Recall that four years ago, after President Donald Trump won the presidency, Cuomo thought the new president would be good for New York. Trump was, after all, a New Yorker himself. 

But the relationship between the two Queens natives bore little fruit and ultimately turned frosty amid the coronavirus pandemic. The incoming Biden administration could be different for Cuomo, now in the middle of his third term. 

Here are three things Cuomo is seeking from the federal government:

1. Pass the SALT 

Cuomo has railed, repeatedly and ad naseum, against the federal government's $10,000 limit on state and local tax deductions. The provision was included in a tax overhaul package approved in 2017 when Republicans controlled both chambers of Congress. Cuomo ever since has lobbied for a repeal on the cap on deduction, which affects high tax states like New York. 

The $10,000 limit especially impacts people who live in areas of the state like the downstate suburbs where property taxes are higher than most of the rest of New York and the country. 

The possibility of something like this happening remains up in the air, given the uncertainty surrounding control of the U.S. Senate. Biden has pledged to increase taxes on people who earn more than $400,000 and repeal the SALT cap. 

2. Gateway Tunnel Funding

Cuomo has tried everything to get President Trump's attention to fund the Gateway tunnel project, connecting New York to New Jersey. He appealed to the perceived sense that Trump is builder. He sent the White House a video on the need to fund the project, appealing to the perceived sense that Trump would rather watch than read something. 

Never mind, the project has stalled for now. With Biden in the White House, Cuomo is likely to have an ally on the effort to move the project forward. Biden, after all, is a fan of big infrastructure projects himself. He has knocked LaGuardia Airport for looking like something out of a developing nation. He commended Cuomo for shepherding the replacement for the Tappan Zee Bridge through to completion, with the new one named in honor of the governor's father. 

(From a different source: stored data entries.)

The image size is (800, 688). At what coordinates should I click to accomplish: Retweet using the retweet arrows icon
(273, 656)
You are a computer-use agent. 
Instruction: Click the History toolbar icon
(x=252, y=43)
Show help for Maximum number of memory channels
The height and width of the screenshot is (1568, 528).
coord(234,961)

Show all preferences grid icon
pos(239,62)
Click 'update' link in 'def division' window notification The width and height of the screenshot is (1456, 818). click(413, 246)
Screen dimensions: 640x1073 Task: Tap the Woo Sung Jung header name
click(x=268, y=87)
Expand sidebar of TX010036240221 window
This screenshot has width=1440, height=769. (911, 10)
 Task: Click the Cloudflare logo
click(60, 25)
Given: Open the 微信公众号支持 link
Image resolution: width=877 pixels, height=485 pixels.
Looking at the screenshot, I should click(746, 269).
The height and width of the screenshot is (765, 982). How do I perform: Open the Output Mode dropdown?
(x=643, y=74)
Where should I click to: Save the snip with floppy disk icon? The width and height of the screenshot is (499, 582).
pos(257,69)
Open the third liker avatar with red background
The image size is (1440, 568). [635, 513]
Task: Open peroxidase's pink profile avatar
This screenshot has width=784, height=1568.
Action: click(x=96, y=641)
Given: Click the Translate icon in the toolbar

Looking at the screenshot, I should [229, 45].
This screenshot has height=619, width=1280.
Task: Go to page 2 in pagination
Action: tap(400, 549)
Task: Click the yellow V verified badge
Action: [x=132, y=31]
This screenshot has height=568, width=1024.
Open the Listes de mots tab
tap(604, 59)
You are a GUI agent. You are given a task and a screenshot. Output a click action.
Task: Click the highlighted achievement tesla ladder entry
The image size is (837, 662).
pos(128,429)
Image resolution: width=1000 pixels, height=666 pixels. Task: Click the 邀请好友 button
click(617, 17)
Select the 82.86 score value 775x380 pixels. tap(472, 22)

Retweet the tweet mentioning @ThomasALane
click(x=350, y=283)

Biden while vice president even traveled to Albany to meet with Cuomo on the infrastructure push. With the economy struggling to recovery in the wake of the pandemic, infrastructure may be a tie that binds for Cuomo and Biden. 

3. COVID-19 Relief. 

And this will be the first true test for the new administration: Can it pass a coronavirus stimulus bill that aids cash-strapped states like New York? Cuomo is largely banking on Biden's ability to strike a deal, potentially with Republicans like Mitch McConnell if they maintain the majority. Whether the incentives for Republicans to strike a deal remains to be seen.

Trump was not opposed to another COVID-19 stimulus measure, even one that aided New York. Cuomo believes that with Trump out, Republicans will be more amendable, and see the problems of their own home states necessary to help fix. 

But New York faces challenges. The Metropolitan Transportation Authority is in need of more aid than the infusion it received earlier this year. School districts and local governments will face hard decisions if state aid disappears. And a state budget without federal support could lead to more tax, less spending and more borrowing – a politically toxic brew no one wants to drink.